┌──

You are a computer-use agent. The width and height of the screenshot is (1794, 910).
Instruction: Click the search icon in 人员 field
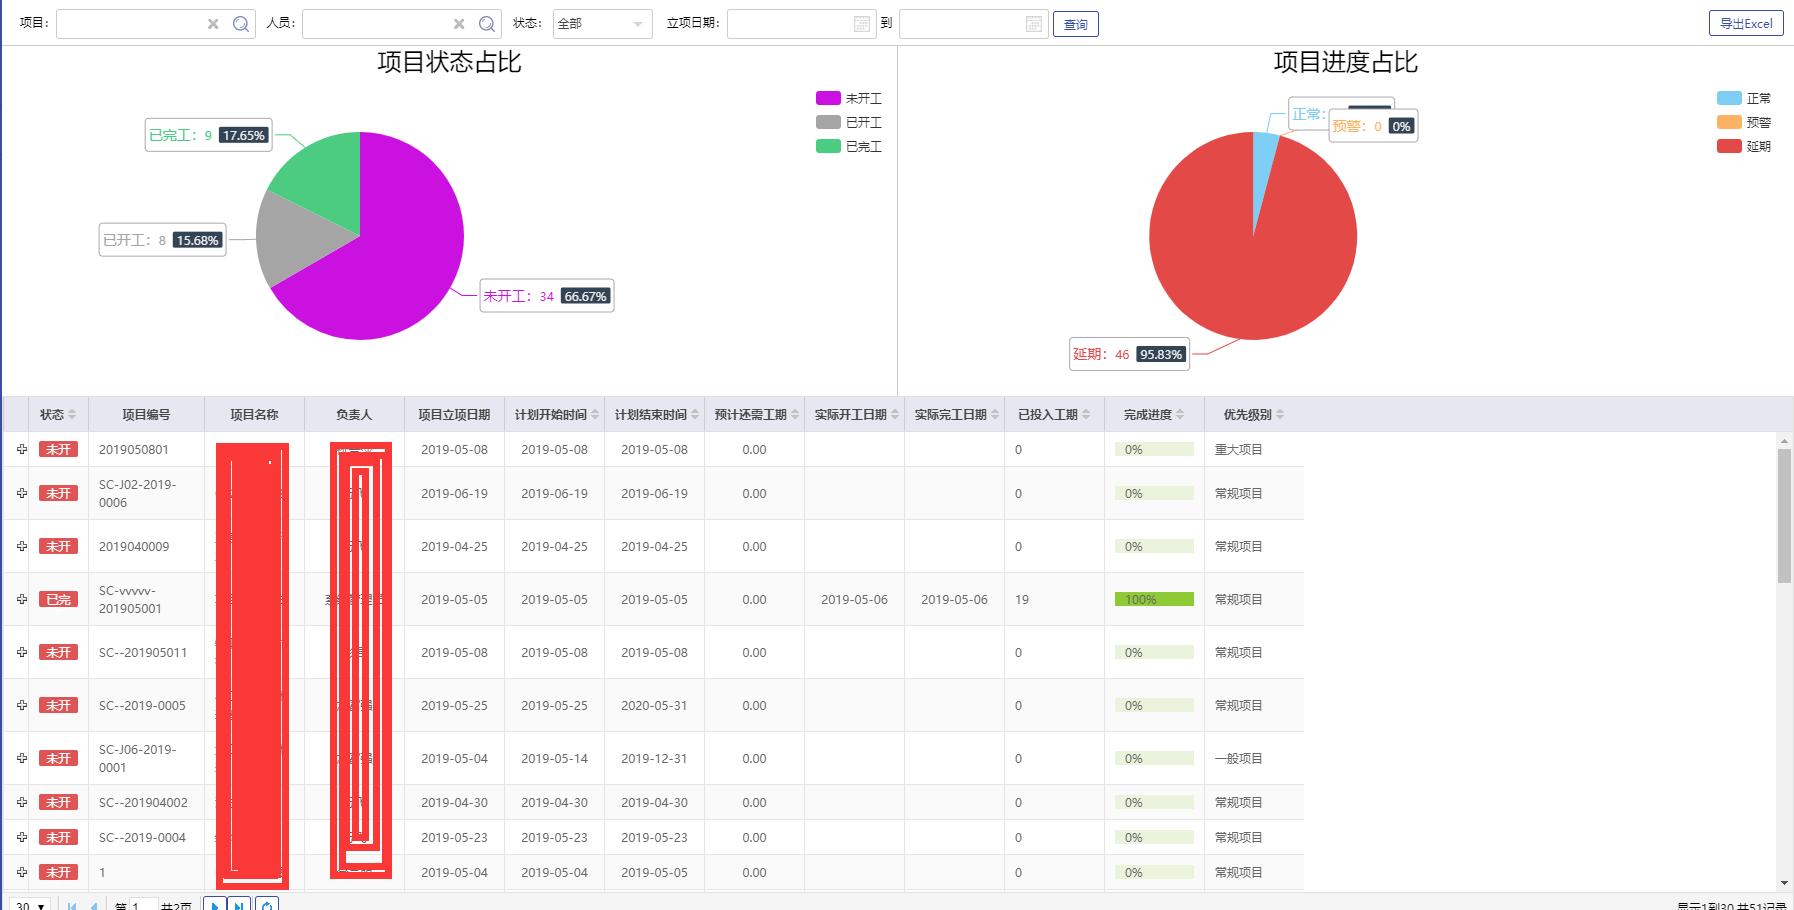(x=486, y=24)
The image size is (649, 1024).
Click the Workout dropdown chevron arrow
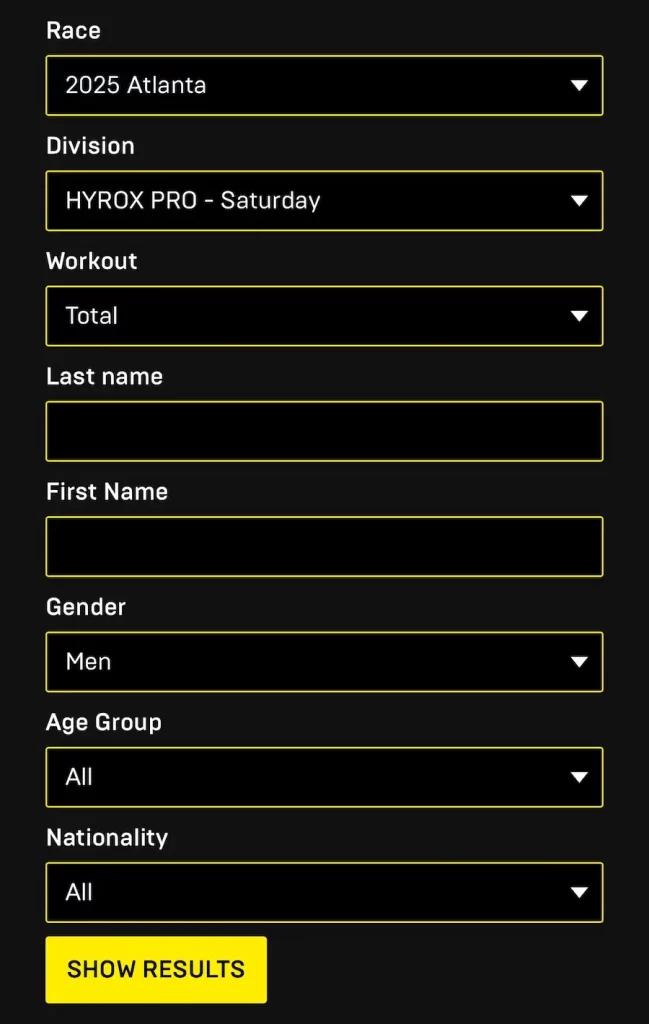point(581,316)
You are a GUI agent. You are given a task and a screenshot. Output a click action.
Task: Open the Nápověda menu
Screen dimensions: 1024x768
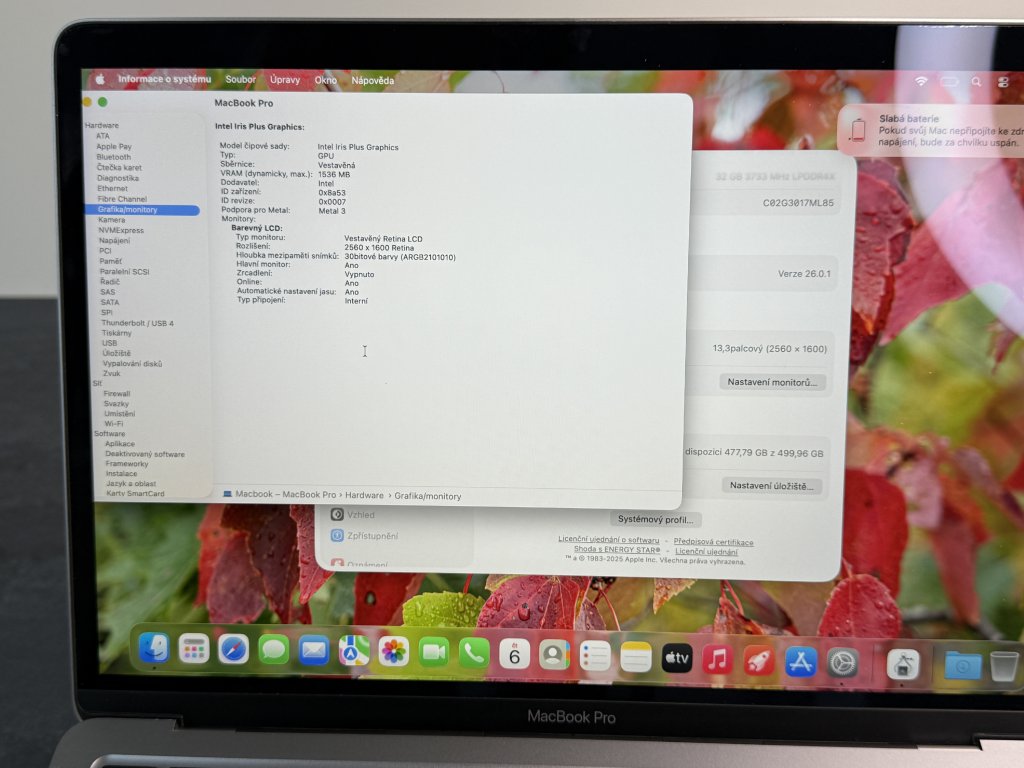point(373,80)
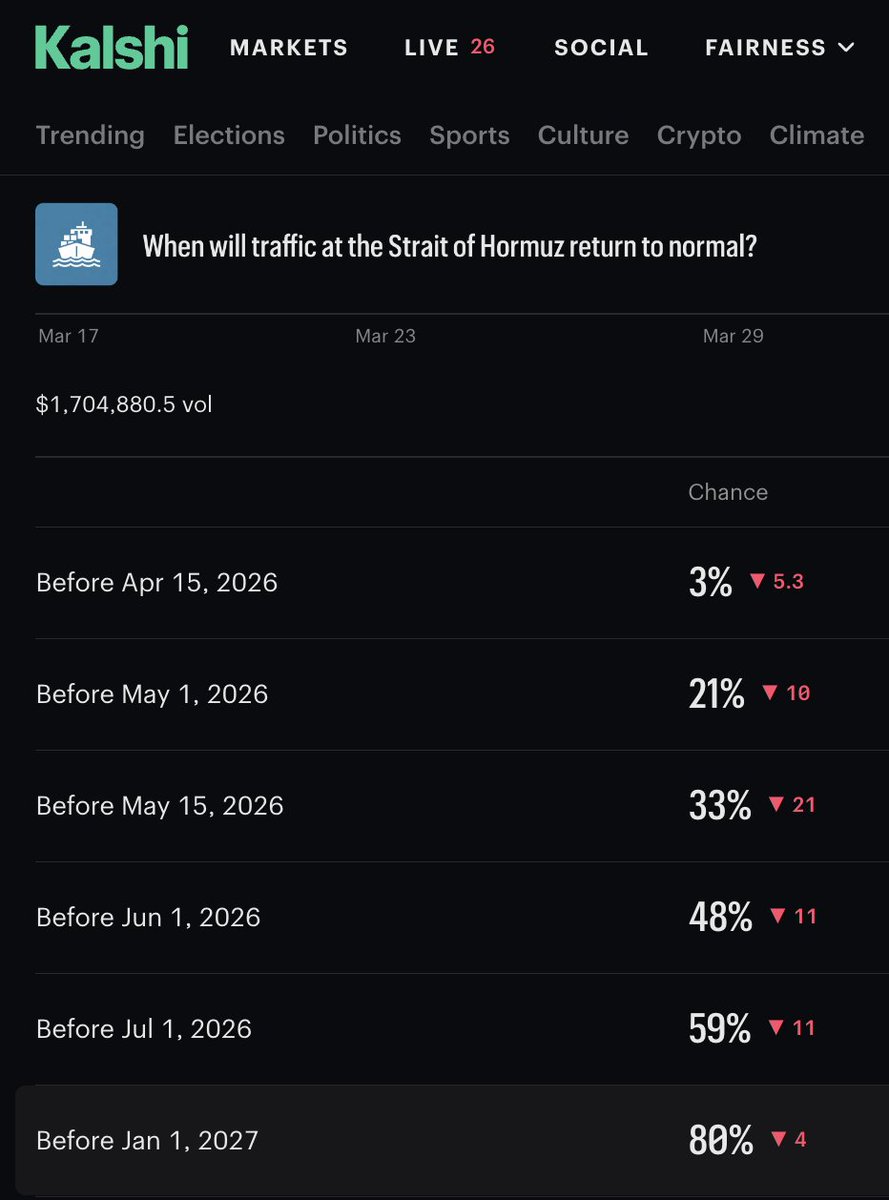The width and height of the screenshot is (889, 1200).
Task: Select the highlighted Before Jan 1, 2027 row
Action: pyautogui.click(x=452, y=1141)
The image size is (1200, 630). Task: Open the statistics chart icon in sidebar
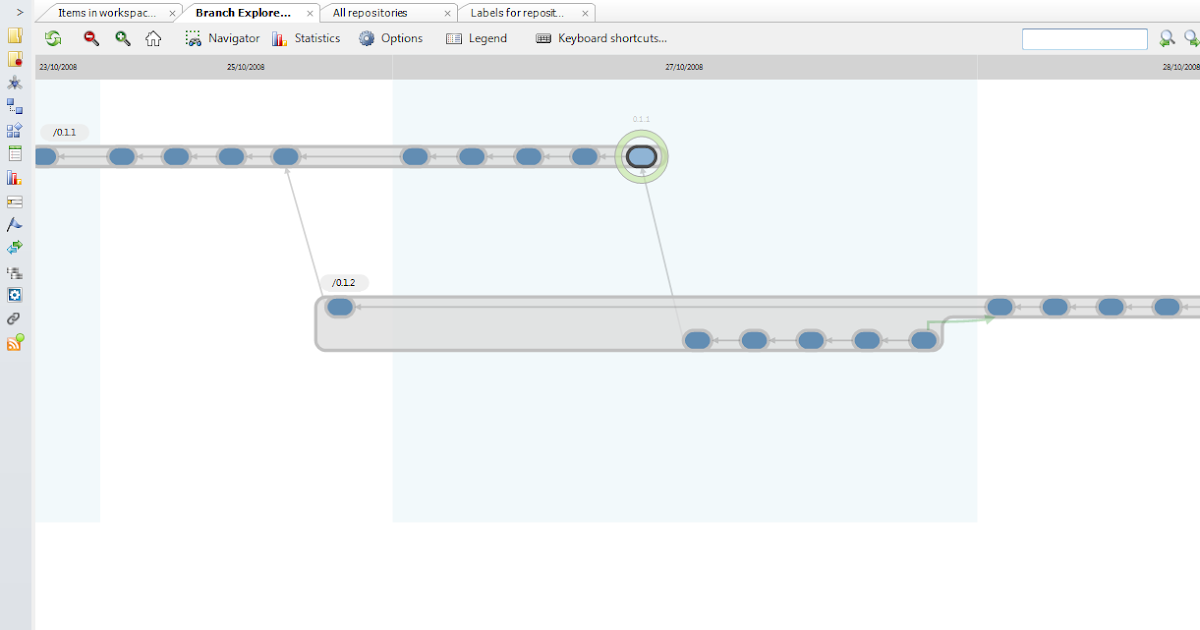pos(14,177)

└──

Would you output the data exactly, without any of its images?

#### Exercise response
You are a computer-use agent. The width and height of the screenshot is (1794, 910).
Instruction: Click the search icon in 人员 field
(x=486, y=24)
The image size is (649, 1024).
Click the Workout dropdown chevron arrow
point(581,316)
You are a GUI agent. You are given a task and a screenshot. Output a click action.
Task: Open the Nápověda menu
Screen dimensions: 1024x768
point(373,80)
The width and height of the screenshot is (889, 1200).
Task: Select the highlighted Before Jan 1, 2027 row
Action: pyautogui.click(x=452, y=1141)
The image size is (1200, 630). Task: Open the statistics chart icon in sidebar
pos(14,177)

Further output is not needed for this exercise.